##### TRECHO DO DOCUMENTO

Há quem não entenda as cartas como forma agradável de comunicação entre pessoas, quase um presente - ainda mais nesses tempos de globalização onde a comunicação tem se tornado em tempo cada vez mais real.
As cartas seduzem porque é parte da expressão humana, são o espelho da alma de quem as escreve, quando as lemos somos remetidos à reflexão das situações, da época, das condições e os ambientes culturais das produções desses artefatos.
Ler cartas escritas em outros tempos significa penetrar na intimidade de seus autores, compreender os discursos que faziam de si mesmos e do mundo como um recorte muito particular das possibilidades de leitura dos homens e das coisas, além de conhecer a sociedade da época e seus costumes. Entretanto, lê-las com o intuito de compreender aquele que as escreveu, como produto e ao mesmo tempo, como agente histórico, não pode colocar de lado a compreensão do tempo e espaço como variações fornecedoras dos vínculos explicativos que compõe a essência do enredo de uma narrativa.

##########

◆ **QUESTÕES DE ESTUDO**
a – Responda, com base no trecho sobre cartas:
(i) De que as cartas são o espelho?
(ii) Ao lermos as cartas, somos remetidos à reflexão de quê?
(iii) Além de penetrar na intimidade dos autores, o que se passa a conhecer ao ler cartas escritas em outros tempos?
b – Reproduza a parte do trecho sobre cartas que começa pelas palavras que contêm "As cartas seduzem" e termina em "produções desses artefatos.".
As entradas não têm papel nesta atividade.

##### MATERIAL FORNECIDO

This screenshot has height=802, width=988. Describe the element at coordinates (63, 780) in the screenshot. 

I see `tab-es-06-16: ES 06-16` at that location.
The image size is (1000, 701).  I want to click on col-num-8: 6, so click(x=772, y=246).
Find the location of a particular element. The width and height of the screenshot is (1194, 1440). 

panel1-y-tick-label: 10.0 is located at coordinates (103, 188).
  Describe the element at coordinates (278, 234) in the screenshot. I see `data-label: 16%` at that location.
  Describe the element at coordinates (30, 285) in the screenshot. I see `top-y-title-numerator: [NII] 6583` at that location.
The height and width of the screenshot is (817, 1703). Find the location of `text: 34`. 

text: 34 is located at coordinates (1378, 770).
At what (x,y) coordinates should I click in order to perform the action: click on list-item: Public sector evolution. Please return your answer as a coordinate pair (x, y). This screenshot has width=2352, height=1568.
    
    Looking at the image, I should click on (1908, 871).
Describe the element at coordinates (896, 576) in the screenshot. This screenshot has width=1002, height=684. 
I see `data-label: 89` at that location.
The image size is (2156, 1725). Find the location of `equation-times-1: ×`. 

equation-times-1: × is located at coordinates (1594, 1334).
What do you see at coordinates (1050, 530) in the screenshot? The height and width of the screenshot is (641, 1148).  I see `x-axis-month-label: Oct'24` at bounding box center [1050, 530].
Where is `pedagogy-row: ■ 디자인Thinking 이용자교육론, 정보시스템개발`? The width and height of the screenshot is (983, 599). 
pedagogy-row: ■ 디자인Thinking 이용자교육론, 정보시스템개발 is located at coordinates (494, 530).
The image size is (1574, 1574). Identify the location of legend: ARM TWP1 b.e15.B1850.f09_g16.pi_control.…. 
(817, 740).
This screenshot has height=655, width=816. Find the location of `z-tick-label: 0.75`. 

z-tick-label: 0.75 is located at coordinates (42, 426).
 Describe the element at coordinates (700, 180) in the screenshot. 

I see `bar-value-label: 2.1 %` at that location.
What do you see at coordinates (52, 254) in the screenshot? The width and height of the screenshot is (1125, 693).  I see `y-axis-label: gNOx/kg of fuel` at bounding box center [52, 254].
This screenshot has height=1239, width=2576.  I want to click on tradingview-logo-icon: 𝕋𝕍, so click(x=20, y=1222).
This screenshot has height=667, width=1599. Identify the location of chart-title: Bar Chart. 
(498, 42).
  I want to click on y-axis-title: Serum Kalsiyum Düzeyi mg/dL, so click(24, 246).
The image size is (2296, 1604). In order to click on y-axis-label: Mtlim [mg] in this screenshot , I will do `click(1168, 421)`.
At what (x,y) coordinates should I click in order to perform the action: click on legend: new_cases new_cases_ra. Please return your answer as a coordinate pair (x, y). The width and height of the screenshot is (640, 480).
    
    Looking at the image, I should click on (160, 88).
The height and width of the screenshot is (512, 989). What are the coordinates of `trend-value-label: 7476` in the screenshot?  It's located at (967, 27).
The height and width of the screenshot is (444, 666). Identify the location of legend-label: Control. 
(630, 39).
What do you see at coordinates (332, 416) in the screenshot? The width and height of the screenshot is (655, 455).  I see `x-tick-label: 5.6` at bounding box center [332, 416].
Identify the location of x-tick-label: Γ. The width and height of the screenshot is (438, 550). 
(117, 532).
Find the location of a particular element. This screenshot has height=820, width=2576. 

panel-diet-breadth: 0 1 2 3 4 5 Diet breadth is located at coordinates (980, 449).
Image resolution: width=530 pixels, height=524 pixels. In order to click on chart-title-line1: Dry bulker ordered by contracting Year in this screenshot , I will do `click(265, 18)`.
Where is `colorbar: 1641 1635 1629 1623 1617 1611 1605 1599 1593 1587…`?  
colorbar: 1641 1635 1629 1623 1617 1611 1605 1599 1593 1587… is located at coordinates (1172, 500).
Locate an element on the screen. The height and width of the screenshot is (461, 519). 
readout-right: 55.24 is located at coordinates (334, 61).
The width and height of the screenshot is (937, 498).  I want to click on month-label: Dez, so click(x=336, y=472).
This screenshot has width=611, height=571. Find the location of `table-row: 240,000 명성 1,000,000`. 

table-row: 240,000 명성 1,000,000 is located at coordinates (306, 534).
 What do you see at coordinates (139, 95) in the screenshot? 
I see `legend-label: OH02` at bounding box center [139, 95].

##########

◆ **LISTA DE RESPOSTAS**
a –
(i) Da alma de quem as escreve.
(ii) Das situações, da época, das condições e dos ambientes culturais das produções desses artefatos.
(iii) A sociedade da época e seus costumes.

b –
As cartas seduzem porque é parte da expressão humana, são o espelho da alma de quem as escreve, quando as lemos somos remetidos à reflexão das situações, da época, das condições e os ambientes culturais das produções desses artefatos.